4.arm ChinaのCEOのAllen Wu氏は解雇されたのか?

  2020年6月10日のEE Timesが,armの中国法人のトップのAllen Wu氏について,辞めさせられたという説と,人事の変更は無くAllen Wu氏はCEOの職についているという発表が交錯していると報じています。

  2020年6月12日のThe Registerの方が分かりやすいので,こちらをもとに記事を書きなおしました。

  6月9日にCambridgeのarm本社がarm ChinaのCEOであるAllen Wu氏を解任し,Phil Tang氏とKen Phua氏をinterim co-CEOに選任したと発表しました。

  しかし,翌6月10日にarm ChinaはWeChatでAllen Wu氏の役職に変更はなく,CEO職を継続していると発表しました。
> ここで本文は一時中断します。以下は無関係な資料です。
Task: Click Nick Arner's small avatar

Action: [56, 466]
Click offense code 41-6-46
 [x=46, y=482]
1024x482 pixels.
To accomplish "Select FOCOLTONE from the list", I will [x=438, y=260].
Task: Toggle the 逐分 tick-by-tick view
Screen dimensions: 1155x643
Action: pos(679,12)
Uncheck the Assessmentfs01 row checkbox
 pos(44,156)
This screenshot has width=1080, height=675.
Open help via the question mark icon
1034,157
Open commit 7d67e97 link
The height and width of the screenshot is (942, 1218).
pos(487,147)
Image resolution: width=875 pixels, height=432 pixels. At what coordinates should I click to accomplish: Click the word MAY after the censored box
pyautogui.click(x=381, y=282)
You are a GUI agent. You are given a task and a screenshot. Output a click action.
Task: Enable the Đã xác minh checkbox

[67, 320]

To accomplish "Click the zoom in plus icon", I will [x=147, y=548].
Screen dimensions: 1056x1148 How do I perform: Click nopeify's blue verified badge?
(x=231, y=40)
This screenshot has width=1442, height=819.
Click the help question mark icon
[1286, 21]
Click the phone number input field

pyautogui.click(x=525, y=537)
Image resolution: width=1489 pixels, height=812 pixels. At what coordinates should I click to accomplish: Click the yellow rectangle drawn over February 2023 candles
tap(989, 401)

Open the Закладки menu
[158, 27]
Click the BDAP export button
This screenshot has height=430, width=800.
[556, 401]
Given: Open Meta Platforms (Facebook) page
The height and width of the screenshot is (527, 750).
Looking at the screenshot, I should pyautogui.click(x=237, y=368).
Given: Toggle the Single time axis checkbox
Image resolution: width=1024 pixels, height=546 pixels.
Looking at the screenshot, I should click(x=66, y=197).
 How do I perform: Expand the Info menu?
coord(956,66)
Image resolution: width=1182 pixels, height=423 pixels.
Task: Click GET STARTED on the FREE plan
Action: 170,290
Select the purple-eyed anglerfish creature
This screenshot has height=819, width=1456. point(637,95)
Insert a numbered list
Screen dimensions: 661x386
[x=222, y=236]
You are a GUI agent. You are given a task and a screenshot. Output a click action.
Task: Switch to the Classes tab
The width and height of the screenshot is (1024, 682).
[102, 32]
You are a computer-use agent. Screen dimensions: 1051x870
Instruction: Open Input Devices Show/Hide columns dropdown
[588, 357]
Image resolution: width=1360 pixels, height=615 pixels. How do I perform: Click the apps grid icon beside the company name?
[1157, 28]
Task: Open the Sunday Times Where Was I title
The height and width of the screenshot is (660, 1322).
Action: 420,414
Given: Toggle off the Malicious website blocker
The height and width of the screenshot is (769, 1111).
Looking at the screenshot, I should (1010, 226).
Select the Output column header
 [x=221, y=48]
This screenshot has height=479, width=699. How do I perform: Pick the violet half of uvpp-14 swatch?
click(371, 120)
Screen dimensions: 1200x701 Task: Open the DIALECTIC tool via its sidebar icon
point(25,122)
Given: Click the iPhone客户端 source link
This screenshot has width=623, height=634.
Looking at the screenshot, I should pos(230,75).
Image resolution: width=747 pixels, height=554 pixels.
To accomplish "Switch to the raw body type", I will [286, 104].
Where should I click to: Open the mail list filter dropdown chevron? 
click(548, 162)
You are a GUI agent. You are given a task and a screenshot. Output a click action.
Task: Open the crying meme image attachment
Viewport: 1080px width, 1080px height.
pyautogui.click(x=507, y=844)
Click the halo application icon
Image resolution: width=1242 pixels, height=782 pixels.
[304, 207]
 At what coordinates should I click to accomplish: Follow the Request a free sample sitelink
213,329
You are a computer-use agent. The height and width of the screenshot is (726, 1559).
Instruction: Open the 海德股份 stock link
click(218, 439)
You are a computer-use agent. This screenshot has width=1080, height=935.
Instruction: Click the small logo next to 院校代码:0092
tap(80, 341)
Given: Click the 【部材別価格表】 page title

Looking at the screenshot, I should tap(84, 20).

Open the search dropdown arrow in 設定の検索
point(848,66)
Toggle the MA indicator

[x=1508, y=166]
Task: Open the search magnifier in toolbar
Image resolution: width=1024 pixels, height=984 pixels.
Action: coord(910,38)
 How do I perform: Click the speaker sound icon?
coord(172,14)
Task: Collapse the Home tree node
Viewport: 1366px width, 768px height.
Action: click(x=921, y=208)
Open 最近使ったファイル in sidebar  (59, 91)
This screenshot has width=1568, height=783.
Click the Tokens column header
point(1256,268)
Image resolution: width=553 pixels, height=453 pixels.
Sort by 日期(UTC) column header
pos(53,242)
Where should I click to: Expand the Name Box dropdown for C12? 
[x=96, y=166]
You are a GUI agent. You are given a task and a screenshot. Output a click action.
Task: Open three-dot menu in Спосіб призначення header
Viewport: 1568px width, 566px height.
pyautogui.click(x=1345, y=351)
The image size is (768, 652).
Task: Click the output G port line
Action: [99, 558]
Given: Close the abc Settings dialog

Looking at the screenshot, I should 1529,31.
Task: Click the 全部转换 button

arm Chinaは中国に設立された独立の会社で,役員会でWu氏を解任する決議を行っておらず,Wu氏はCEOのままであるというロジックです。

  それに対して,arm本社はarm Chinaの大株主のHopu investmentと一緒に,Conflict of Interestを開示しなかったという理由でAllen Wu氏を解任したと発表しました。

  これに対してarm Chinaは,Phil Tang氏は重大な規約違反があり,5月26日にarm Chinaを解雇されており,arm Chinaを代表する資格がないと発表しました。

  役員会でのバトルは,ソフトバンクがarmを買収した2年前にさかのぼり,ソフトバンクがarmの中国事業の51%を中国の投資ファンドなどに$775Mで売却したことから始まったとのことです。つまり,英国のarm本社と中国の投資ファンドの戦いのようで,簡単には決着はつきそうにありません。

5.Jim Keller氏がIntelを去る

  2020年6月11日のThe Registerが,6月11日付でIntelを辞めると報じています。Jim Keller氏は伝説のDEC Alpha 20164,20264の開発に携わり,その後,AMD,PA Semi,Appleなどを渡り歩き,Teslaに在籍していたこともあります。

  2018年にIntelに移り,シリコンエンジニアリング担当の上級副社長として勤めました。辞任の理由は,個人的な理由とのことです。辞任は6月11日付けですが,6か月間はコンサルタントとして勤める約束になっているとのことです。その後,何をするのかについても,明らかにされていません。

6.Top500のErich Strohmaier氏がリタイヤ

  2020年6月11日のHPC Wireが,Top500の結果のチェックや集計,発表などを引き受けてきたBerkeley LabのErich Strohmaier氏がリタイヤすると報じています。

  Strohmaier氏はドイツ生まれでManheim大で故Hans Meuer教授についたことから,スパコンの世界の性能性能リストの作成に引きずり込まれたのですが,彼が居なければ,毎回発表されているスパコンの性能の推移の詳細な分析は出来なかったと思います。

  当初はMeuer教授のところで働いていたのですが,そのプロジェクトが終わってしまったので1995年に米国に来て,米国に居ついたとのことです。

  SCやISCでは,毎回,Erichとはよく話をしていたのですが,それも出来なくなるのかと思ったのですが,HPC Wireの記事をよく読むとTop500との関りは続けるとのことです。